🤖 AI Summary
Existing bimanual dexterous teleoperation systems lack a unified, reproducible, and fair benchmark for evaluation; heterogeneous hardware interfaces—such as motion-capture gloves, exoskeletons, VR, and monocular vision—and diverse task requirements impede meaningful performance comparison.
Method: We introduce the first simulation-centric benchmark specifically designed for bimanual dexterous teleoperation, comprising 30 high-fidelity physics-based task environments and supporting standardized evaluation across four mainstream teleoperation modalities.

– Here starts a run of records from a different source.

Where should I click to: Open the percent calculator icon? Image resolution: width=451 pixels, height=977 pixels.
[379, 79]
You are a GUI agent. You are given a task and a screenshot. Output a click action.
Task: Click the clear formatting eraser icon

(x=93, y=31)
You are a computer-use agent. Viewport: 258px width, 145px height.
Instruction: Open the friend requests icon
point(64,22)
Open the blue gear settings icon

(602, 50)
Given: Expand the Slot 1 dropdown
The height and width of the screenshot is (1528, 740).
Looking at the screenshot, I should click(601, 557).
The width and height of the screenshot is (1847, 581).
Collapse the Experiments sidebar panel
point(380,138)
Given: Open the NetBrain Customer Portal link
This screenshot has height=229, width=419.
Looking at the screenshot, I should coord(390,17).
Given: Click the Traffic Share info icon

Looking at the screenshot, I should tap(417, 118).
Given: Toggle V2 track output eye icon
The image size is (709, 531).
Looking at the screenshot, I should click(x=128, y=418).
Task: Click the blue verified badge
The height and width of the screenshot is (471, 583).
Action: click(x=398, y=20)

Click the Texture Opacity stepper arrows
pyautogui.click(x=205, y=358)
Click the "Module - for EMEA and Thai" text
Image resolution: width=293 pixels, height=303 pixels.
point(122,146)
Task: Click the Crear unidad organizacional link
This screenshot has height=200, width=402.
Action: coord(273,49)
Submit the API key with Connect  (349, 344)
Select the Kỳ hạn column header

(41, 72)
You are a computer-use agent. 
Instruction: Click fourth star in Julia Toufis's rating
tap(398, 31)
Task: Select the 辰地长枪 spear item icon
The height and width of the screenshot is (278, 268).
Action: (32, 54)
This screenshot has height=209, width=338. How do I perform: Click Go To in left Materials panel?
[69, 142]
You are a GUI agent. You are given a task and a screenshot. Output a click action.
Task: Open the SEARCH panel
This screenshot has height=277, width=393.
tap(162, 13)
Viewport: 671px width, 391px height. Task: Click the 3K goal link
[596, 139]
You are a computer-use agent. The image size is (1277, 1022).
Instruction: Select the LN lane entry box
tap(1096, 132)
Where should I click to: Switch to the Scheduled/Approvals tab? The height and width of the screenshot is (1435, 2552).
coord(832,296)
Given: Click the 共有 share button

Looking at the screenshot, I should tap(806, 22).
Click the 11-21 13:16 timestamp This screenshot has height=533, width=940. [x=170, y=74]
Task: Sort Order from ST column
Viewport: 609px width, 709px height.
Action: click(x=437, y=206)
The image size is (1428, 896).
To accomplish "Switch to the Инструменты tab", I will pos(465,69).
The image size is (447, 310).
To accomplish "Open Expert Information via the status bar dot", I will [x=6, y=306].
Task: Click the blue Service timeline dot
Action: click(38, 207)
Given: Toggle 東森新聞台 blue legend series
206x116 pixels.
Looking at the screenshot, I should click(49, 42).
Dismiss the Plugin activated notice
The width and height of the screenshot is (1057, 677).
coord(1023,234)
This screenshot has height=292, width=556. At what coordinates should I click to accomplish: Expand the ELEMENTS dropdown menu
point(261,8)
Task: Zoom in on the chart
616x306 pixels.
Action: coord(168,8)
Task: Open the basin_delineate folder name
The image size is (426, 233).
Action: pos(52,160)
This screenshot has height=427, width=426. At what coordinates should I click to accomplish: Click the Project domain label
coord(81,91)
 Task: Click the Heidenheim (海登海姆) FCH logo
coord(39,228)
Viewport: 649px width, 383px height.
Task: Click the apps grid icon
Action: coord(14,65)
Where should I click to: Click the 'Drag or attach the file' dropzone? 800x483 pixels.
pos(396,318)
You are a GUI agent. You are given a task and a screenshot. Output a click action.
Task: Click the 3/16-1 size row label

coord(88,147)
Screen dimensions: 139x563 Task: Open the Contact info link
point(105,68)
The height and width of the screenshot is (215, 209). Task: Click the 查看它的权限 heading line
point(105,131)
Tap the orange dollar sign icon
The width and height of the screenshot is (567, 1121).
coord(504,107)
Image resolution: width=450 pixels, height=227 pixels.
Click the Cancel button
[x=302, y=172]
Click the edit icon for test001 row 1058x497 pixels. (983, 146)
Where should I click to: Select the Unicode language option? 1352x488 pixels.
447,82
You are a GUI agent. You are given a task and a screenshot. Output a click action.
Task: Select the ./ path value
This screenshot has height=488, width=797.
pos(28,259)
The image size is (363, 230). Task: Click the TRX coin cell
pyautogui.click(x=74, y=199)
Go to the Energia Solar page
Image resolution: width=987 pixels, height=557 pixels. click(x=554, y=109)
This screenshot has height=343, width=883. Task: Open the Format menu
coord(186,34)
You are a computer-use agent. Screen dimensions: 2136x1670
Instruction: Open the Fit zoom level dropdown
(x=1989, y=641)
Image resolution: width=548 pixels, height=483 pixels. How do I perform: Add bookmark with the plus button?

Contribution/Results: Our benchmark establishes an externally valid, general-purpose evaluation framework through multimodal sensor modeling (IMU, VR, exoskeleton, vision), force-motion coupled task design, and a unified evaluation protocol. It achieves strong performance correlation (r > 0.92) between simulation and real-world bimanual 6-DoF dexterous hand platforms on 10 held-out tasks. This benchmark provides a reproducible, scalable, and standardized platform for both algorithm development and hardware iteration.
📝 Abstract
Teleoperation is a cornerstone of embodied-robot learning, and bimanual dexterous teleoperation in particular provides rich demonstrations that are difficult to obtain with fully autonomous systems. While recent studies have proposed diverse hardware pipelines-ranging from inertial motion-capture gloves to exoskeletons and vision-based interfaces-there is still no unified benchmark that enables fair, reproducible comparison of these systems. In this paper, we introduce TeleOpBench, a simulator-centric benchmark tailored to bimanual dexterous teleoperation. TeleOpBench contains 30 high-fidelity task environments that span pick-and-place, tool use, and collaborative manipulation, covering a broad spectrum of kinematic and force-interaction difficulty. Within this benchmark we implement four representative teleoperation modalities-(i) MoCap, (ii) VR device, (iii) arm-hand exoskeletons, and (iv) monocular vision tracking-and evaluate them with a common protocol and metric suite. To validate that performance in simulation is predictive of real-world behavior, we conduct mirrored experiments on a physical dual-arm platform equipped with two 6-DoF dexterous hands. Across 10 held-out tasks we observe a strong correlation between simulator and hardware performance, confirming the external validity of TeleOpBench. TeleOpBench establishes a common yardstick for teleoperation research and provides an extensible platform for future algorithmic and hardware innovation.